=== DATA SHOWN ===

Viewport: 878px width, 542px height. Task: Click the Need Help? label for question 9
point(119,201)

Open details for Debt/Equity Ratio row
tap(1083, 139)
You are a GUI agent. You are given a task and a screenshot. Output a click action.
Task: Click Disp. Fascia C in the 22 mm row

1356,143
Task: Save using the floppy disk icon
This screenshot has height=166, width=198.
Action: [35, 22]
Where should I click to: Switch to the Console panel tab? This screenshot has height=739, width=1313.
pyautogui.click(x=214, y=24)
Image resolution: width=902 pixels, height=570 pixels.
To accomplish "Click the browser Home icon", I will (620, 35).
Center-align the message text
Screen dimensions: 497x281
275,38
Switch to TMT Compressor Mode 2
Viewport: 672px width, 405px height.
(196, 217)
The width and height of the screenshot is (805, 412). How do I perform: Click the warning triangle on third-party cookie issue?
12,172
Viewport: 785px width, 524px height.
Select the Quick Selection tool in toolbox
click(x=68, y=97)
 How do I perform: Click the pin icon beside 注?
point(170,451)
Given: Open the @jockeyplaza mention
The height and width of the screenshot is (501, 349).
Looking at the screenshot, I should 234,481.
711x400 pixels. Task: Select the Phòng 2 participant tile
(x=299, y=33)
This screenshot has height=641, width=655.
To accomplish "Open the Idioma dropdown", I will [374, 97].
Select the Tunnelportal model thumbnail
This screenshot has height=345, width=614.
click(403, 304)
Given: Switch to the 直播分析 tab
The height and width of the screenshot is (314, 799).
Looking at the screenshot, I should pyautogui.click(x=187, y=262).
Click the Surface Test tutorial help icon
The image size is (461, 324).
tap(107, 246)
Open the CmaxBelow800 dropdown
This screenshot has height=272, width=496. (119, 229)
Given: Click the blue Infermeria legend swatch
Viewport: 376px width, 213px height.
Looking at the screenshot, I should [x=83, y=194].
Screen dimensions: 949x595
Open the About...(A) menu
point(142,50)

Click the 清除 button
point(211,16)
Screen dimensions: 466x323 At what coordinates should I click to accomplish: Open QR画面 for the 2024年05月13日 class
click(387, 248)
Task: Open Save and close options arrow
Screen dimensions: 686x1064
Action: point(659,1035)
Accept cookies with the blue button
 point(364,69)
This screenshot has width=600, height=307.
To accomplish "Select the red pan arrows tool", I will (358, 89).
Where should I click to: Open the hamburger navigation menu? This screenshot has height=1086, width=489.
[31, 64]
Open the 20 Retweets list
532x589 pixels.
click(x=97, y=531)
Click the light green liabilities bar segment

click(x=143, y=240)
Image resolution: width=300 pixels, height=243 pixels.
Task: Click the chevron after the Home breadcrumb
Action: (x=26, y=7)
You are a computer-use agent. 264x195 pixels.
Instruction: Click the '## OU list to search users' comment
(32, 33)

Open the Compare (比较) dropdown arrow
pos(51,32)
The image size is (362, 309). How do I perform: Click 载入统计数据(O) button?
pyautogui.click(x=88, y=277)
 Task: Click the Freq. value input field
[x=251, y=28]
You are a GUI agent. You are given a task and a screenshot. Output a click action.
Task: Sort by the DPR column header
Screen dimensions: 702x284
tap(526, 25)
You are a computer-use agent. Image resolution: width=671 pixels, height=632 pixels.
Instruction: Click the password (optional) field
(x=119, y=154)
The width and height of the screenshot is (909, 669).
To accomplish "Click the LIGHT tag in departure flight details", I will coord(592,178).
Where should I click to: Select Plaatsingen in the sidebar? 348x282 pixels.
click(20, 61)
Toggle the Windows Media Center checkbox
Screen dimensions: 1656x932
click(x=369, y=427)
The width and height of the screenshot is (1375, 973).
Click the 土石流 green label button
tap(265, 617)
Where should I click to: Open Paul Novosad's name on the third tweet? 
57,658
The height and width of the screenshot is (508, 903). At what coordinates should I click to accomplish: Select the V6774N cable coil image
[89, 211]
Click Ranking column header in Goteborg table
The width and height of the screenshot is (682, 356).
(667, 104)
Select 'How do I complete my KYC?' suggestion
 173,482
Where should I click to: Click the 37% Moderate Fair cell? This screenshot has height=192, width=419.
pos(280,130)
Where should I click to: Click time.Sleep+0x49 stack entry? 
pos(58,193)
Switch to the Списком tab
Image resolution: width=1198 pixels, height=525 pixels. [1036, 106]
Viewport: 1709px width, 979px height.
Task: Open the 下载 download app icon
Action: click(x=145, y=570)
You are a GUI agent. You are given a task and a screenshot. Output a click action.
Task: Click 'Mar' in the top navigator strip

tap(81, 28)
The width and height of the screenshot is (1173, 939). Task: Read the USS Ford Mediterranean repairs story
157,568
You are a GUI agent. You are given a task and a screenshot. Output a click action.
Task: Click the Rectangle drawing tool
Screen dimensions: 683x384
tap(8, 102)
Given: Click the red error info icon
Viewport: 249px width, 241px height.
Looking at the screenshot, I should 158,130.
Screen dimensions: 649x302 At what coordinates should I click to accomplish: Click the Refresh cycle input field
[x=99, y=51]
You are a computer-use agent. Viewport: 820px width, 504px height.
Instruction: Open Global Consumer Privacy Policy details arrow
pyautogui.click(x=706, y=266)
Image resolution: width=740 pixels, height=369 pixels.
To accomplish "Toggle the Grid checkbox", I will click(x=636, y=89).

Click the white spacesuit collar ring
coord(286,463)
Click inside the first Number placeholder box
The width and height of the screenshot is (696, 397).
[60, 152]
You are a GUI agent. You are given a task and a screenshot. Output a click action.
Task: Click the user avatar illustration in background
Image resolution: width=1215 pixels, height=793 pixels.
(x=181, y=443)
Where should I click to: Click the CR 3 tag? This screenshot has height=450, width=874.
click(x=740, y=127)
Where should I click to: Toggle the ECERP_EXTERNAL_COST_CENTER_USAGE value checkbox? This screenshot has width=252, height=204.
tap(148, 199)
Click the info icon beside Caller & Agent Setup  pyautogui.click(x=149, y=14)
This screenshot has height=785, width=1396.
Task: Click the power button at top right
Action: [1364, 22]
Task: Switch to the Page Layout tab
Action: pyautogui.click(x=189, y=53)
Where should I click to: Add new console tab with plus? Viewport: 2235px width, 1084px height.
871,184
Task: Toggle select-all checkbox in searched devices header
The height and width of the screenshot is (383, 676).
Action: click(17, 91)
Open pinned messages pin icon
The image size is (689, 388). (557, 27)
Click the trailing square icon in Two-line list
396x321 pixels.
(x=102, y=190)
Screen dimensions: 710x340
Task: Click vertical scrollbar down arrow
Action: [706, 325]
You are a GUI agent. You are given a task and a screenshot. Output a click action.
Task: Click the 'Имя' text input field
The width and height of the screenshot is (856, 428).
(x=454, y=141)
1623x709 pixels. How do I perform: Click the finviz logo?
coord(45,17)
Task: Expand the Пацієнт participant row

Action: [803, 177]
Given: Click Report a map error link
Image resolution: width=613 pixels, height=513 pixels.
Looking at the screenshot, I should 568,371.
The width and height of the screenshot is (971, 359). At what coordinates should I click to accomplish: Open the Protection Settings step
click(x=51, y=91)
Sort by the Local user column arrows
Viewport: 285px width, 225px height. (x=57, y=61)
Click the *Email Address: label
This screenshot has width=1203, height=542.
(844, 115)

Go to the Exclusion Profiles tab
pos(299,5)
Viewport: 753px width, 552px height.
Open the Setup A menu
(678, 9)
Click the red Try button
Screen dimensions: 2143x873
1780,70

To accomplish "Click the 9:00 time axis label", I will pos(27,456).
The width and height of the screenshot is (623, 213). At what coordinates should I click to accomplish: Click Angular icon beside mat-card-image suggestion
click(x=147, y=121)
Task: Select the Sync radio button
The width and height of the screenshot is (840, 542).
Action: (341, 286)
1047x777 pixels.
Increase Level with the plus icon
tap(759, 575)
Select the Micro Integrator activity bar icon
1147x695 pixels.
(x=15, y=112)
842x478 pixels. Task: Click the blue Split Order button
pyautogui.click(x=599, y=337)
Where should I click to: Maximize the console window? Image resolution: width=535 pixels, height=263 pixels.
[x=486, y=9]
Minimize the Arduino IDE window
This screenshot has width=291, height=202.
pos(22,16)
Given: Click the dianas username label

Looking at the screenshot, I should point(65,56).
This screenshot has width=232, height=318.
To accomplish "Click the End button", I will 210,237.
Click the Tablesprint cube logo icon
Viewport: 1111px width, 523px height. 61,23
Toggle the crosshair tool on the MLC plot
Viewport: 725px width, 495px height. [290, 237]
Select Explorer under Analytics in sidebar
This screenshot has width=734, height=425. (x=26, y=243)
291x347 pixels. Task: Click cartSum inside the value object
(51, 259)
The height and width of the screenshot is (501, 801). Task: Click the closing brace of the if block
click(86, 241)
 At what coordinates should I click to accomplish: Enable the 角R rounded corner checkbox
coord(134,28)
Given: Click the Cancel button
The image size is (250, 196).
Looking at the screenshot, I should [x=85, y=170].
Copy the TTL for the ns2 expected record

===

Reproduce the items word for word, starting with the line that contains "Screen dimensions: 466x323" and going on through the line that contains "tap(526, 25)".

Screen dimensions: 466x323 At what coordinates should I click to accomplish: Open QR画面 for the 2024年05月13日 class
click(387, 248)
Task: Open Save and close options arrow
Screen dimensions: 686x1064
Action: point(659,1035)
Accept cookies with the blue button
 point(364,69)
This screenshot has width=600, height=307.
To accomplish "Select the red pan arrows tool", I will (358, 89).
Where should I click to: Open the hamburger navigation menu? This screenshot has height=1086, width=489.
[31, 64]
Open the 20 Retweets list
532x589 pixels.
click(x=97, y=531)
Click the light green liabilities bar segment

click(x=143, y=240)
Image resolution: width=300 pixels, height=243 pixels.
Task: Click the chevron after the Home breadcrumb
Action: (x=26, y=7)
You are a computer-use agent. 264x195 pixels.
Instruction: Click the '## OU list to search users' comment
(32, 33)

Open the Compare (比较) dropdown arrow
pos(51,32)
The image size is (362, 309). How do I perform: Click 载入统计数据(O) button?
pyautogui.click(x=88, y=277)
 Task: Click the Freq. value input field
[x=251, y=28]
You are a GUI agent. You are given a task and a screenshot. Output a click action.
Task: Sort by the DPR column header
Screen dimensions: 702x284
tap(526, 25)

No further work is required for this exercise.